Une femme regarde une liste de noms dans un document trouvé sur le sol de la prison militaire de Saydnaya
Une femme regarde une liste de noms dans un document trouvé sur le sol de la prison militaire de Saydnaya Hussein Malla/Copyright 2024 The AP. All right reserved

Pour tout procès, il est essentiel que les preuves soient bien conservées.

Au cours des décennies qu'a duré le régime, des organisations internationales et la société civile syrienne ont documenté les crimes commis avec l'aide de dénonciateurs. Les photos dites "César", prises par un officier de la police militaire syrienne qui a fait défection il y a dix ans, sont peut-être les preuves de torture les plus connues qui ont donné lieu à des poursuites pénales devant les tribunaux européens.
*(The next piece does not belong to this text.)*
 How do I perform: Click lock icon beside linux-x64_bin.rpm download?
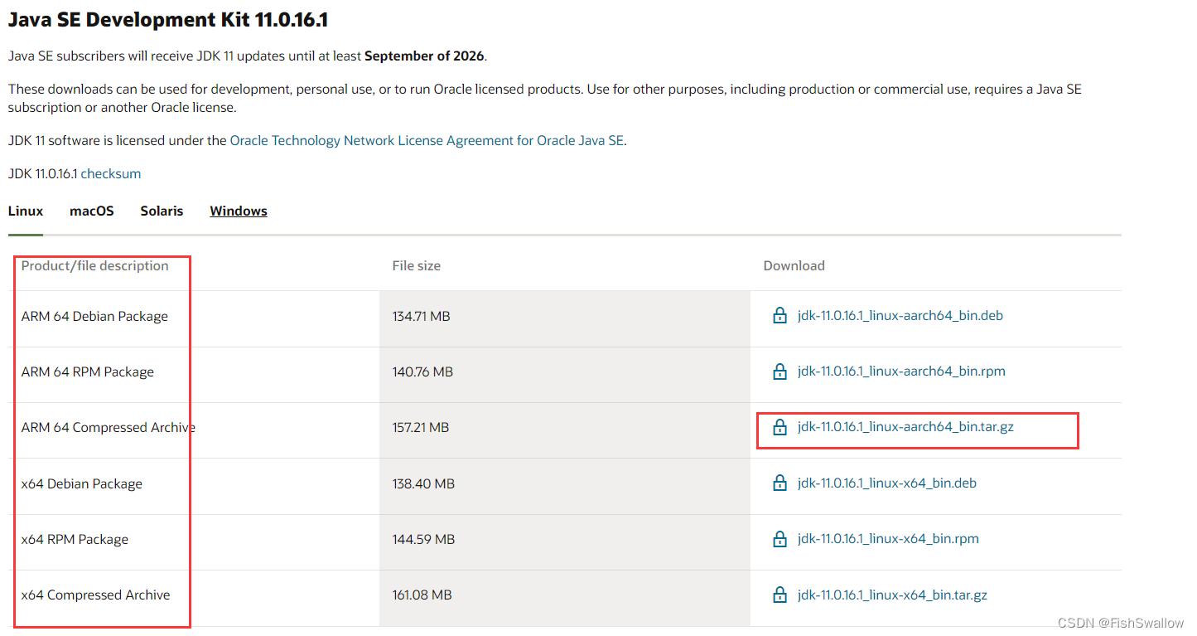click(779, 539)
Le mécanisme international, impartial et indépendant (MIII) des Nations unies a pour mandat de recueillir, de préserver et d'analyser les preuves à utiliser dans les procédures pénales et soutient la société civile syrienne dans les procédures judiciaires.

Son enquêteur principal, Robert Petit, a décrit "des papiers éparpillés sur le sol, des gens qui partent avec des ordinateurs, des disques durs brûlés et brisés" dans les centres du régime pendant l'offensive des rebelles.
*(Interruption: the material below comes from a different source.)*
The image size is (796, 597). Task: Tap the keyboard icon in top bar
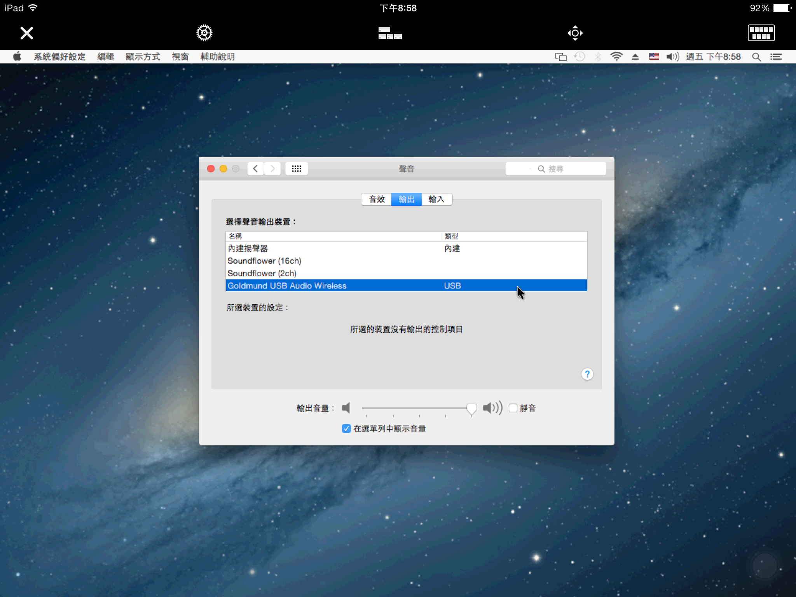(x=761, y=33)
"Ceux qui contrôlent ces prisons doivent protéger le matériel dans ces installations afin que la vérité puisse être dite et que les responsables soient tenus de rendre des comptes", a expliqué Mme Jarrah de HRW.

Euronews a contacté l'ONU pour savoir si ses enquêteurs avaient été autorisés par les nouveaux dirigeants de la Syrie à se rendre sur le terrain, mais n'a pas encore reçu de réponse.

Selon la CEDH, il existe également un risque réel que des preuves soient confisquées "pour être utilisées comme capital politique ou commercial" ou qu'elles soient compromises par des agents des services secrets de pays "intéressés par la destruction de preuves et d'archives".